*AIM OF THE EXERCISE*. Show all lines from the records below in which the string "magnifier" is present.

*DATA SHOWN*.
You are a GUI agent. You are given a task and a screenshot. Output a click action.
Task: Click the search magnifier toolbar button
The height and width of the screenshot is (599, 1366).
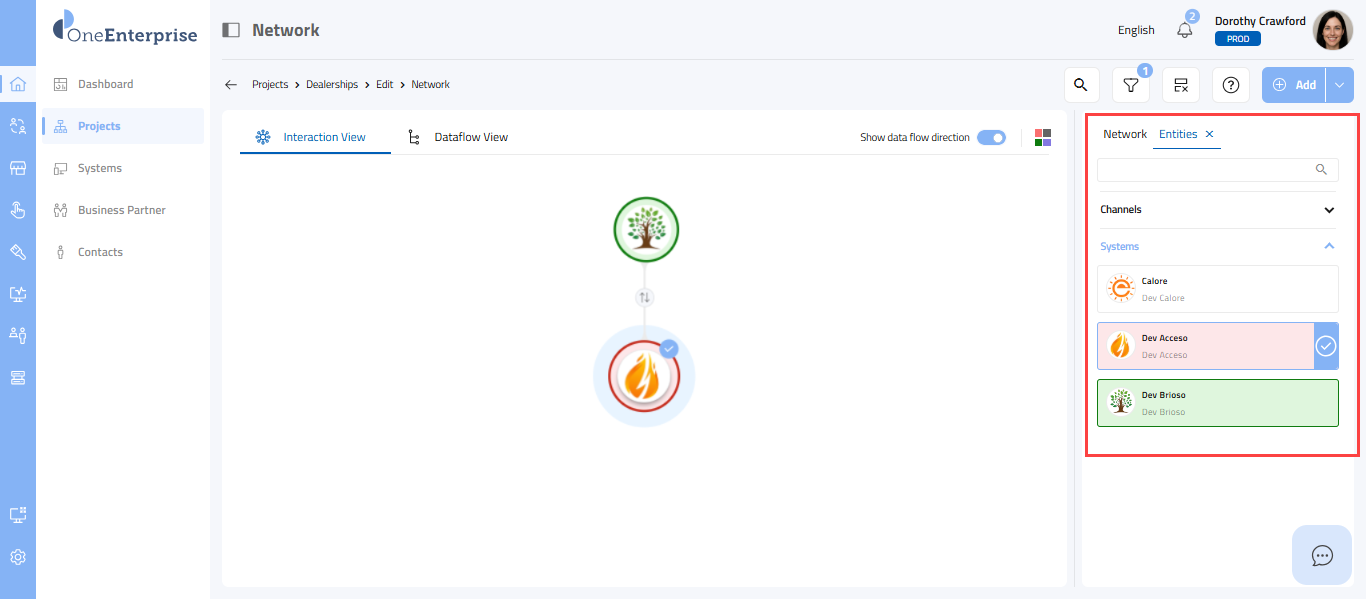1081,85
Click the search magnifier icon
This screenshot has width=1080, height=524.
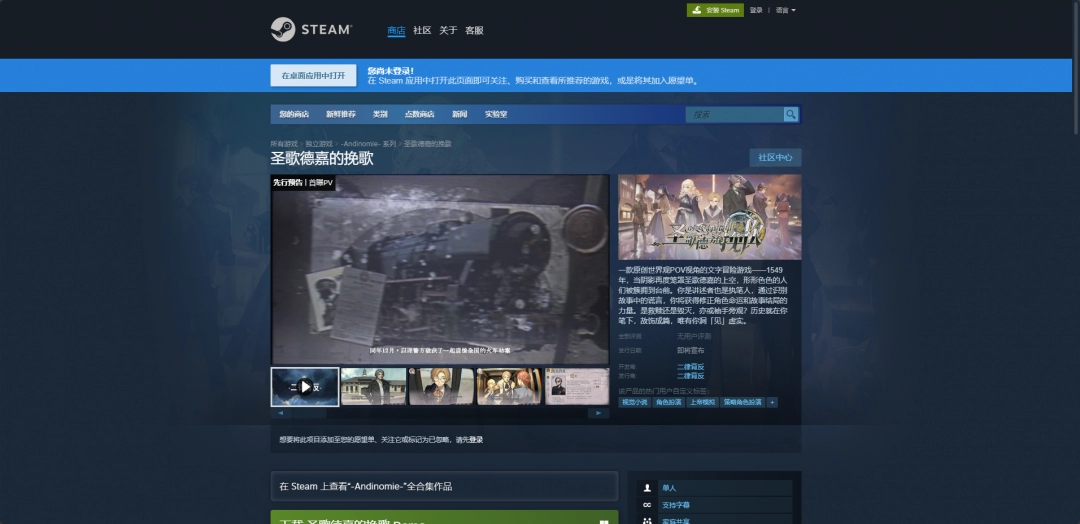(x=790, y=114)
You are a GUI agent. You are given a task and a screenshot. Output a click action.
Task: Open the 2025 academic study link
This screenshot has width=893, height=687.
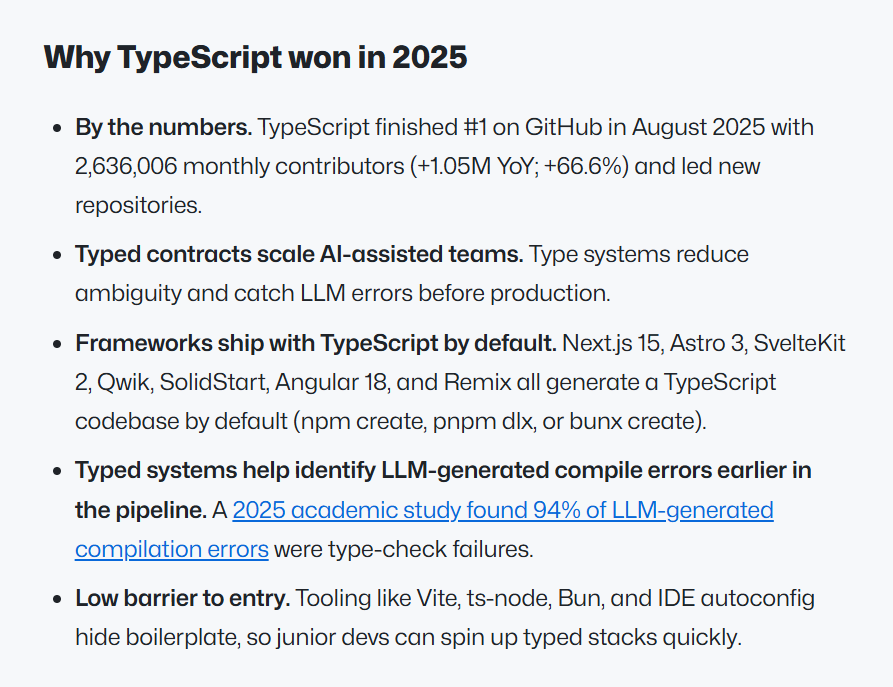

*THE COMPLETED TASK*.
Task: Click the search magnifier toolbar button
Click the search magnifier icon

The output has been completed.